Ehrung preußischer Armeeführer
In Preußisch-Eylau scheiterte Napoleon im Februar 1807 zum ersten Mal daran, einen Sieg gegen Preußen zu erringen, das hier mit den Russen vereint gegen den französischen Eindringling standhielt. Es war der Auftakt für die am 30. Dezember 1812 bei Tauroggen geschlossene Waffenbrüderschaft Preußens mit Russland, die den Hauptanteil dazu beitrug, dass Europa von den verheerenden Kriegen und Besetzungen durch die Franzosen befreit wurde.
Das während des deutschen Kaiserreiches errichtete Denkmal für den preußischen General Anton Wilhelm von L’Estocq, der die Preußen anführte, wurde von den Russen dort umfangreich restauriert. Jeweils am Jahrestag der Schlacht erweisen die Russen dem preußischen General mit einem Blumengebinde, versehen mit dem russischen Doppeladler, die Ehre. Dass solcherlei Ehrung preußischer Armeeführer im heutigen Deutschland nicht mehr üblich ist, musste uns als deutsche Besucher der Gedenkstätte zutiefst beschämen, zumal wir uns überzeugen durften, mit welch hohem Respekt und wie engagiert die Russen besonders die Relikte preußischer Militärgeschichte pflegen.
Weitere Besichtigungsorte unseres Aufenthaltes im nördlichen Ostpreußen waren der Bernsteintagebau in Palmnicken, die Seebäder Rauschen und Cranz sowie die Kurische Nehrung, auf der wir zwei der dort auf russischer Seite lebenden 16 Elche in freier Natur zu sehen bekamen.
Kulturelle Höhepunkte waren der Besuch zweier Konzerte in der heute „Philharmonie“ genannten ehemaligen Neuen Katholischen Kirche „Zur Heiligen Familie“ am Oberhaberberg.
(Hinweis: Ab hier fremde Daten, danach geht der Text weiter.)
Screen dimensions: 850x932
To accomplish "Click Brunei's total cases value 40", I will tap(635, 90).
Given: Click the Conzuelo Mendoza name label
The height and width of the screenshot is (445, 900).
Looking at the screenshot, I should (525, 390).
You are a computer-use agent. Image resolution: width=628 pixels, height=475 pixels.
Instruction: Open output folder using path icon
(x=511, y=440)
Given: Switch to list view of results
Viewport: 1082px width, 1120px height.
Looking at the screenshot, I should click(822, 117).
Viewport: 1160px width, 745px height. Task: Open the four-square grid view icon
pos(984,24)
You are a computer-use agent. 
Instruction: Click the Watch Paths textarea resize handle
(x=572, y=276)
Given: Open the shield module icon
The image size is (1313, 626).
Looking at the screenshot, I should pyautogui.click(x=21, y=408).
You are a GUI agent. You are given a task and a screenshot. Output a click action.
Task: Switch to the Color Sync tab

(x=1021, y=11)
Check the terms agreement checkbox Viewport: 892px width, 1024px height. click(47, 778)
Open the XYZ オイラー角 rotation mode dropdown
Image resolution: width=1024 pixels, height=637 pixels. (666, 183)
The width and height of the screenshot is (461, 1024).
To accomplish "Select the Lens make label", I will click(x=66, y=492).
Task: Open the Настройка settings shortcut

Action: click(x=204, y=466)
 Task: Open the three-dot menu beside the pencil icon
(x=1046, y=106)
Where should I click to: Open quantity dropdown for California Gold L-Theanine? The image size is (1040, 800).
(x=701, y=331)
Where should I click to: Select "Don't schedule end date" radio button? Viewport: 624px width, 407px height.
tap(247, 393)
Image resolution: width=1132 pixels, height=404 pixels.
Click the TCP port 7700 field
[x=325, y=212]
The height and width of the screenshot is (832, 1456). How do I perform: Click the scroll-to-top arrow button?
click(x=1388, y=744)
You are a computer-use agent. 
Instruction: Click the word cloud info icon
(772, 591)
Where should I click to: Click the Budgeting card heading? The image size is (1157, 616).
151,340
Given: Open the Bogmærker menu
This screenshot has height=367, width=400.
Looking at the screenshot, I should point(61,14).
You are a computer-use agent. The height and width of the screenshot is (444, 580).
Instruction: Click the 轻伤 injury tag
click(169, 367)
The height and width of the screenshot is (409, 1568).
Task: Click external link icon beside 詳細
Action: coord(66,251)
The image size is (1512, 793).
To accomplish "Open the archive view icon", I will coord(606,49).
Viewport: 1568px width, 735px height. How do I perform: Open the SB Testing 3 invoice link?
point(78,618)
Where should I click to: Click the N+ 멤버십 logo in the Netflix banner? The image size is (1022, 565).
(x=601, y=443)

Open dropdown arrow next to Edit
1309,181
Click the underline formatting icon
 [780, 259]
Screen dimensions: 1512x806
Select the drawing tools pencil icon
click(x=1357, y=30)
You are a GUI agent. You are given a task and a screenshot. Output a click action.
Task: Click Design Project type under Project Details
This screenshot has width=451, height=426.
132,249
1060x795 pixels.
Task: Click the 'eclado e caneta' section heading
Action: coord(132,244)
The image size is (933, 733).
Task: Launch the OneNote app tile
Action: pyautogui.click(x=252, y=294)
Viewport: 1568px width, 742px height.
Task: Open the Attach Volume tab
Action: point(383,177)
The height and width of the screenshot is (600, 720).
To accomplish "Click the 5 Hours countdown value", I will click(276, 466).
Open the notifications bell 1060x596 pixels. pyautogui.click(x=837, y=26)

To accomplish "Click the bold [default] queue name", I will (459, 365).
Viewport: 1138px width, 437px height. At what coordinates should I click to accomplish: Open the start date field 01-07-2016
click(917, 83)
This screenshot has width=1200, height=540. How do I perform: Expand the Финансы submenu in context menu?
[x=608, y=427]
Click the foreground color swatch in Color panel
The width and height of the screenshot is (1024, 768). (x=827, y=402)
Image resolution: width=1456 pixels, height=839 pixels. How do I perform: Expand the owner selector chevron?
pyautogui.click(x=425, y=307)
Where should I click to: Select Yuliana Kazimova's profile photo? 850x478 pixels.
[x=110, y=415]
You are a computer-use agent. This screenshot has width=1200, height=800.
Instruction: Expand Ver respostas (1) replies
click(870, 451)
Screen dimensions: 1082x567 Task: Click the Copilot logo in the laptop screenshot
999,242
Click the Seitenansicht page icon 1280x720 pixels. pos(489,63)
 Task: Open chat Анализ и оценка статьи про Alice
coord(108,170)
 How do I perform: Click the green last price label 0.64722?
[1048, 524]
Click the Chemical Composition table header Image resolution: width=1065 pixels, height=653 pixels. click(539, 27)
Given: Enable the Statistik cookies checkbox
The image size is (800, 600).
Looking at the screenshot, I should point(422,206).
Im Krieg nur leicht beschädigt, diente die Kirche 1945 als Lazarett sowohl für sowjetische als auch für deutsche Soldaten. „Im Schmerz vereint“, wie heute versöhnlich von russischer Seite betont wird. Noch zur Sowjetzeit wurde die Kirche 1980 umfangreich saniert, und anlässlich ihrer neuen Bestimmung als Konzerthalle erhielt sie 1982 eine Orgel der traditionsreichen Orgelbaufirma Rieger-Kloss.
Wir hatten während unserer Reise nach Königsberg außerdem das Glück, am
299. Geburtstag des bedeutenden Sohnes dieser Stadt, Immanuel Kant, an einer kleinen Feierstunde am Grab neben dem Dom teilzunehmen. Königsberg im April 2023 fiebert gewissermaßen schon dem großen Kant-Jubiläumsjahr 2024 entgegen, wenn die Russen dem deutschen Philosophen zu seinem 300. Geburtstag eine beachtliche Würdigung mit umfangreichen Veranstaltungen unterschiedlichster Formate zuteil werden lassen. Man kann nur hoffen, dass sich die deutschen Kantianer auf des großen Philosophen Werk „Zum ewigen Frieden“ besinnen und ihrerseits die Gelegenheit nutzen werden, an den verschiedenen Tagungsangeboten im russischen Königsberg teilzunehmen, um damit dem Frieden zu dienen und sich nicht der Diskussionsbereitschaft durch Boykott zu entziehen, wie von manchen Funktionären aus bundesdeutschen Kantgesellschaften bereits jetzt zu vernehmen ist. Gesprächsbereitschaft und das Anhören auch unbequemer Meinungen, um darüber eventuell eine sachlich-vernünftige Diskussion zu führen, wären ganz im Sinne Kants, wie überhaupt die nochmalige aufmerksame Lektüre seines Werkes „Zum ewigen Frieden“ eine rational-logische Sichtweise in Bezug auf die derzeitige konfrontative Lage in Europa vermittelt, die jedem nur dringend empfohlen werden kann.